Review Of Tax Deal With NZ Proposed
April 21
11:17 2015

A review of the New Zealand-Fiji Double Taxation Avoidance Agreement has been highlighted by Government as an area for immediate consideration and co-operation.

The Minister for Industry, Trade and Tourism, Faiyaz Siddiq Koya, has labelled the agreement as being woefully out-of-date.

“It needs revision to ensure that investors in both our countries benefit from the full range of incentives offered,” he said.

He indicated this during a seminar organised for a visiting trade mission from New Zealand in Suva yesterday.

Mr Koya said another area for co-operation is the potential for incentivising New Zealand investors to outsource parts of production processes to Fiji and other Pacific island nations.
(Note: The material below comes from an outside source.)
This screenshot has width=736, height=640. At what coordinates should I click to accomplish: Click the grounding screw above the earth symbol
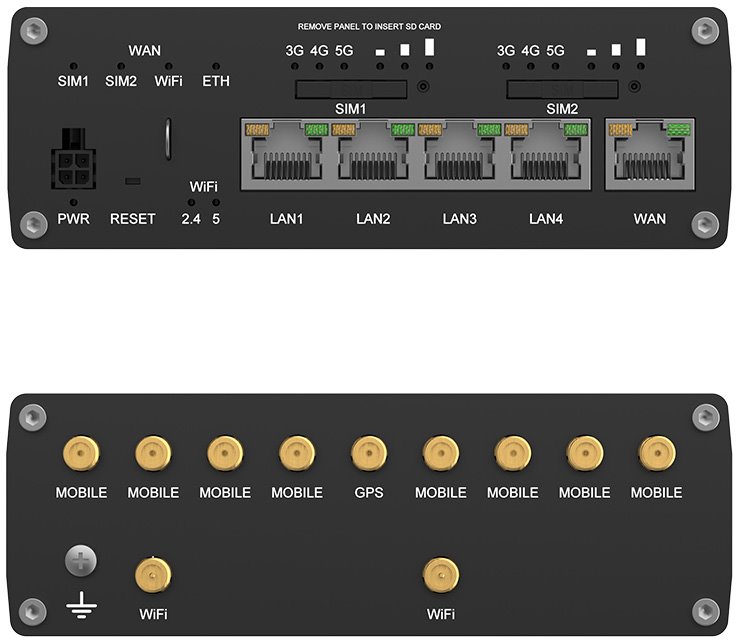pos(81,562)
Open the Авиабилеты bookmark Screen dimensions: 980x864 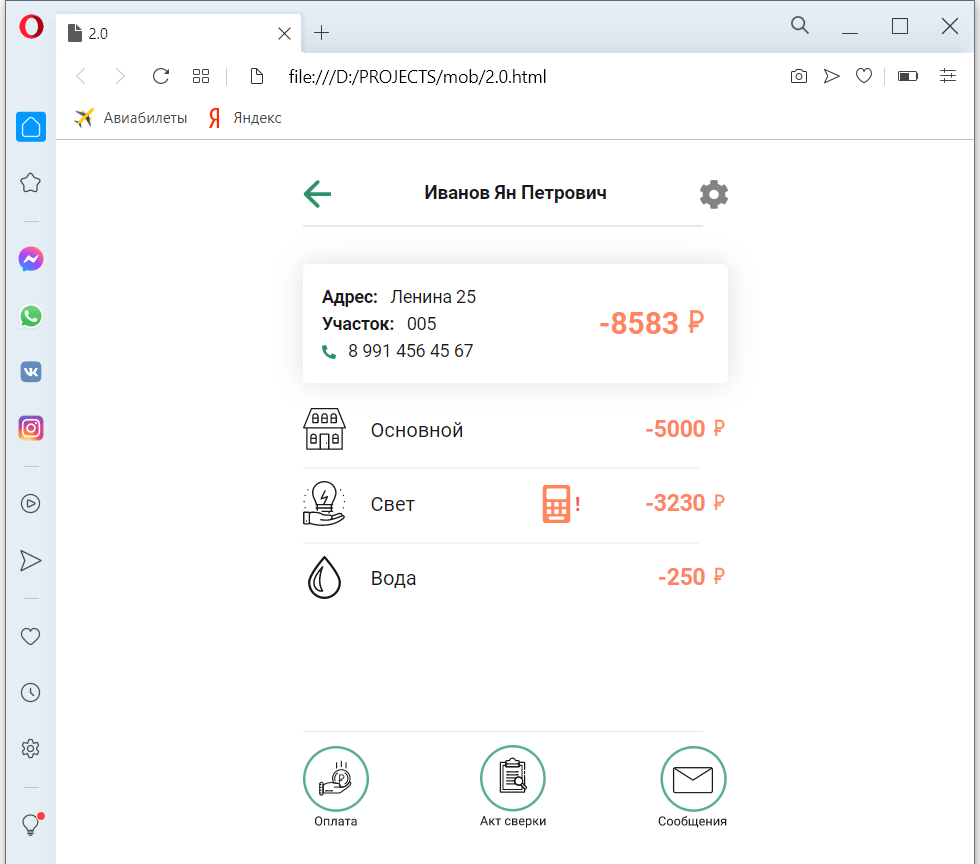tap(131, 118)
“We believe there are comparative advantages in the region and it is sensible to a company’s bottom-line to move parts of its production process here,” he said.

Mr Koya believes if both sides can agree on the principle of equal partnership – and take actions to support it – the opportunities for trade and investment between Fiji and New Zealand have a staggering potential for growth.
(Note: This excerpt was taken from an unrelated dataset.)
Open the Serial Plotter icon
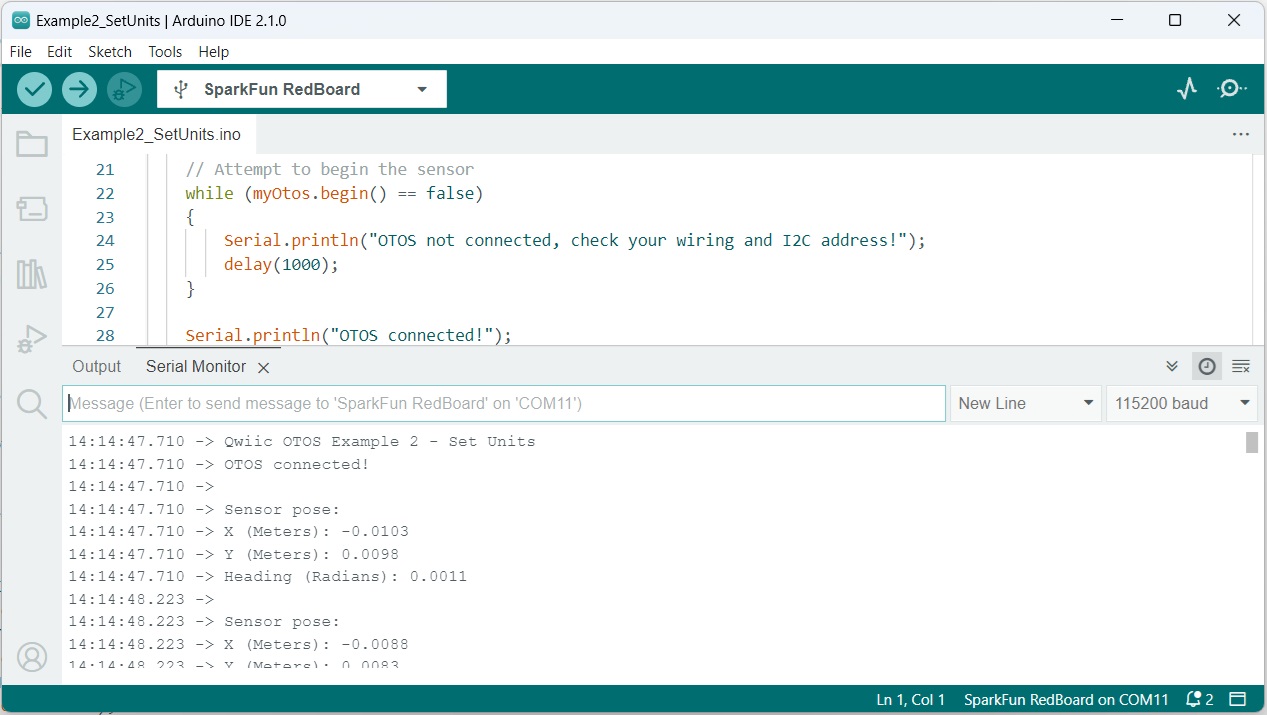Screen dimensions: 1267x715 click(1187, 89)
“New Zealand and Fiji are natural trading partners and we must work together to reach the full potential of our relationship,” he stressed.


Open for business

Mr Koya assured the delegates that Fiji is ready to work side-by-side with the business community in New Zealand to reignite the trade and investment between the two countries which has fallen stagnant over the past few years.

“More and more businesses are beginning to understand that Fiji is not only a market of 800,000 people, but a gateway to a market of more than 10 million across the Pacific,” he said.

“This is because Fiji, as the Pacific’s natural hub, is at the centre of a region that is becoming more and more integrated – especially with the success of the MSG Trade Agreement.

“We don’t want New Zealand investors and businesses to miss out on what we consider the best trade and investment climate Fiji has ever seen.”


Trading dynamics

Mr Koya stated Fiji’s trading dynamics had changed considerably in the past few years, especially in the past 3 years, as the Pacific island countries have come out as the strongest trading partners.

“The region combined for 27 per cent of Fiji’s exports and displaced Australiasia which only accounts for 17 per cent and steadily declining,” he said.

“The Northeast Asian region now is featured in the top four export destinations.”

But he said this does not mean New Zealand as a trading or investment partner is unimportant to Fiji.

“The Bainimarama Government is fully committed to its policy of developing new markets and forging new trade relationships,” he said.

“But we are also willing to encourage re-engagement with our traditional partners in order create new trade and investment opportunities that benefit us all.

“My message is this – we welcome investment from our traditional partners and we envisage a future in being able to increase trade with Australia and New Zealand.”

Meanwhile, President of the New Zealand Fiji Business Council and the leader for the trade mission, Chandar Sen, said: “What we have arranged for our travelling delegation is a one stop shop,

“We are bringing all the agencies that provide the machinery of registering and doing business in Fiji under one umbrella.”

Mr Sen also highlighted that the 12 companies that travelled to Fiji are here to build opportunities together with the local investors.